Quote the entries below word for word, from the line containing "Com tecnologia Jumpseller (633, 841)" through the last line of the entries.

§ §

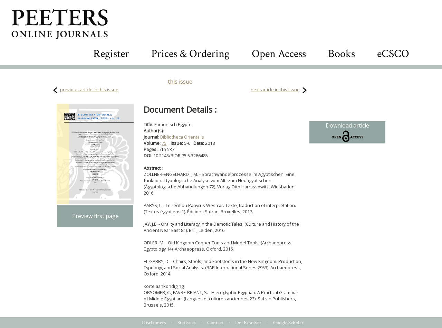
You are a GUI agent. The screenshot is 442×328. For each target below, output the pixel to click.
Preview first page (95, 216)
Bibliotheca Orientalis (182, 137)
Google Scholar (288, 322)
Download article (347, 132)
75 (164, 143)
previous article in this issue (89, 89)
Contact (215, 322)
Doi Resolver (248, 322)
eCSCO (393, 54)
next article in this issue (275, 89)
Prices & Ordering (190, 54)
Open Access (279, 54)
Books (341, 54)
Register (111, 54)
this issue (180, 81)
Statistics (186, 322)
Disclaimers (154, 322)
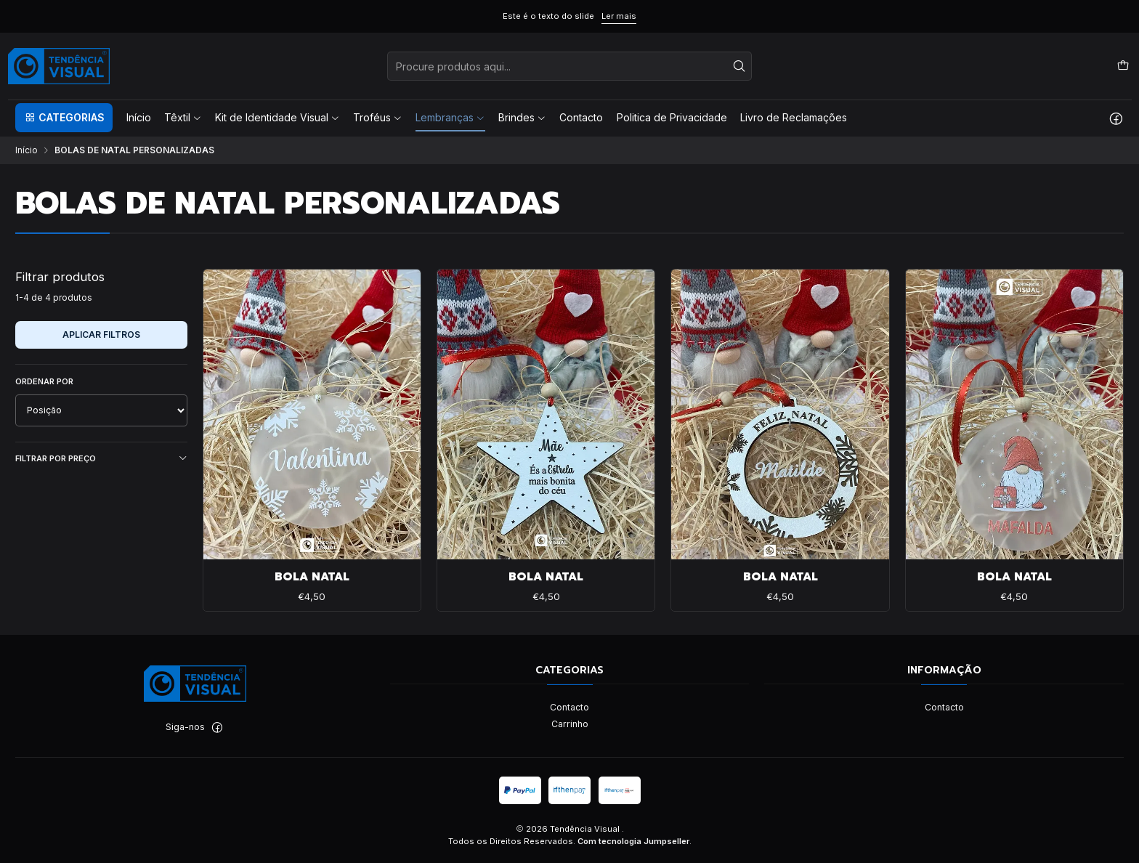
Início (26, 150)
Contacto (569, 707)
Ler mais (618, 16)
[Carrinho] (1122, 66)
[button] (64, 117)
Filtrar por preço (101, 458)
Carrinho (569, 723)
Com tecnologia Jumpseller (633, 841)
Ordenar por (44, 381)
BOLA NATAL (312, 577)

§ §

▸ Problem solution
Com tecnologia Jumpseller (633, 841)
Ordenar por (44, 381)
BOLA NATAL (312, 577)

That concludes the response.